Solovetsky occupies the island site of a former monastery in the White Sea. Here, hundreds of miles from civilization, and with a skeleton crew of secret-policemen in charge, some prisoners are consigned to all kinds of forced labor and others sit at comfortable desks in administrative or cultural positions.
With the brutal winter fast approaching, Tolya Bogomolov, a young mathematician serving a three-year sentence, hopes an acquaintance he’s been cultivating will lead to a less brutal work assignment, maybe even a little more bread in his ration. Knowing Gennady Antonov, who holds a privileged position restoring the monks’ seized collection of icons, ought to improve Tolya’s odds of reassignment. But when Antonov’s body is discovered floating frozen in the bay, their connection turns dangerous.

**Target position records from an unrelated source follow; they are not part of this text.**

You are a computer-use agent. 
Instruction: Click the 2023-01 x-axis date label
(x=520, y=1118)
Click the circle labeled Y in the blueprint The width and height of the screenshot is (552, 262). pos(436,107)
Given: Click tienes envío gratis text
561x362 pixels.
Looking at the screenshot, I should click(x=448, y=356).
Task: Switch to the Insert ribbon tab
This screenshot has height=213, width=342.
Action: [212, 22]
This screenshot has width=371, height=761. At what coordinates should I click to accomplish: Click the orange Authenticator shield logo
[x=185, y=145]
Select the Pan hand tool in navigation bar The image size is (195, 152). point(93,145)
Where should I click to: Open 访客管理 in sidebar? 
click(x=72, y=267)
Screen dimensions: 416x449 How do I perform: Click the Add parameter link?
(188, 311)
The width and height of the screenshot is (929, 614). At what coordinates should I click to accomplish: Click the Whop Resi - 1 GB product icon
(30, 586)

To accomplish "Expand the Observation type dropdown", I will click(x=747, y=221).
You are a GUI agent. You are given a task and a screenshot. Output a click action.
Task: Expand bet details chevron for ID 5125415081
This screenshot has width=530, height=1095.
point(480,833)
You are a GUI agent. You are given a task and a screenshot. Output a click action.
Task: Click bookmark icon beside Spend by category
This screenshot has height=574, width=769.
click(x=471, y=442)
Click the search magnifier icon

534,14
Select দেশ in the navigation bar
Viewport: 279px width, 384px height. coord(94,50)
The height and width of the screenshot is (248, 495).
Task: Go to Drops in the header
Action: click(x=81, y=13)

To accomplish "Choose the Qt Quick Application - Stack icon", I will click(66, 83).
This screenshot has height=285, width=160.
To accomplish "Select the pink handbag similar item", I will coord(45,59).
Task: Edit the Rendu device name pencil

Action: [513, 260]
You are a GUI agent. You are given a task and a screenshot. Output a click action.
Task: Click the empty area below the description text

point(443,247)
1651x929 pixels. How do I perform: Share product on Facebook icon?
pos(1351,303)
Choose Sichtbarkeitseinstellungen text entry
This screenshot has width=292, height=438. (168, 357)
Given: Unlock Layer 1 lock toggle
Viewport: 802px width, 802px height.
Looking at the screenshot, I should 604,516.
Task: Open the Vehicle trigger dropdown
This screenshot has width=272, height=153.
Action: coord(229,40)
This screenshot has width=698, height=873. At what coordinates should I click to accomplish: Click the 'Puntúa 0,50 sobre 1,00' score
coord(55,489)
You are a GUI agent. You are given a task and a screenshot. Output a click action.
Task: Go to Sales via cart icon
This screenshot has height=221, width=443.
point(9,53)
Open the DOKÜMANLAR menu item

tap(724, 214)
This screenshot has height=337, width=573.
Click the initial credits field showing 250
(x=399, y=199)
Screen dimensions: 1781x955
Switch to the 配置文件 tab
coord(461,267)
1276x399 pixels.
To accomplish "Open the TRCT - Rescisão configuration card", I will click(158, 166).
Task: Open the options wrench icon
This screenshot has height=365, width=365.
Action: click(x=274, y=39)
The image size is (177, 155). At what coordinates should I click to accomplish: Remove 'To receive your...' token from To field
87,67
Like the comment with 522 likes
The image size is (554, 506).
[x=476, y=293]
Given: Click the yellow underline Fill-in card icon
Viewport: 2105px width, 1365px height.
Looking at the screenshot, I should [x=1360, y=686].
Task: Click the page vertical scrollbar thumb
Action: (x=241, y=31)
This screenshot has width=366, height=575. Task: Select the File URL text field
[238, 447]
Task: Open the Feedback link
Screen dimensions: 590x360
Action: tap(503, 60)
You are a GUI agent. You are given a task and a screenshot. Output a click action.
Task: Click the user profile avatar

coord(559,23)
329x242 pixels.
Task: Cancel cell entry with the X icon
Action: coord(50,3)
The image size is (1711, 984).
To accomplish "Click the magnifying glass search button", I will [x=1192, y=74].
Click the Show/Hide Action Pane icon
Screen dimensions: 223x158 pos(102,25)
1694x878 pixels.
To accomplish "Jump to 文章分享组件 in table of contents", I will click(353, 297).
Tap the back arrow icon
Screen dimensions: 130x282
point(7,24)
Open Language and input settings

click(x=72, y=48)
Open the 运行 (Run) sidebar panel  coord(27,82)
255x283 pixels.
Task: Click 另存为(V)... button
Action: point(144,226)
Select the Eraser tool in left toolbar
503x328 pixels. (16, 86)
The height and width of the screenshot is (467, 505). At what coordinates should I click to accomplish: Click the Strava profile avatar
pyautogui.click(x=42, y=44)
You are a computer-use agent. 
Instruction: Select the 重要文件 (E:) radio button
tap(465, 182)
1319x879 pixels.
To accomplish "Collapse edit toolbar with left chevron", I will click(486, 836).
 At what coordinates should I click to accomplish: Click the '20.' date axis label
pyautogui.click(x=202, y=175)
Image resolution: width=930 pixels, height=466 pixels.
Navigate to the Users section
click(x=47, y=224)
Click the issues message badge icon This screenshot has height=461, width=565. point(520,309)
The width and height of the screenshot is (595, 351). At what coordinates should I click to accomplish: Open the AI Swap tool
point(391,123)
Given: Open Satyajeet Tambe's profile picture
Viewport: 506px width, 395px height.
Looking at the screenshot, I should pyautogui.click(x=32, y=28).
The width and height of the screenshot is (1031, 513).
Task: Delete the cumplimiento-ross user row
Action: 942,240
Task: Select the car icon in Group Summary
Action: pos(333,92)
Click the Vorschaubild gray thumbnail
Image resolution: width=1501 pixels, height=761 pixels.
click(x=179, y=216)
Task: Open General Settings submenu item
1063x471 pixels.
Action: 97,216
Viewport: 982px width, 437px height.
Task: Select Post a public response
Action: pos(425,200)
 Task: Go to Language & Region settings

At first the authorities question Tolya, but then he’s mystified when they assign him to assist the elderly detective investigating the case—but better to find the real killer than have the murder pinned on him.
Digging into Antonov’s secrets turns up strange expropriations of the museum’s icons, rumors of an escape conspiracy among White Army officers, and an illicit affair with a female prisoner who won’t tell all she knows. To avoid becoming the murderer’s next victim, Tolya must defy Solovetsky’s unforgiving regime and make ruthless use of his fellow prisoners. Putting his story to paper at last means reckoning the true cost of his survival.
James L. May holds an MFA from Florida International University, along with a BA in English from Cornell. He grew up in New Jersey, lived in New Orleans, and now resides in New York City. His short fiction has appeared in Tigertail, and he reviews fiction for the Florida Book Review, Gulf Stream Literary Magazine, and the New Orleans Review.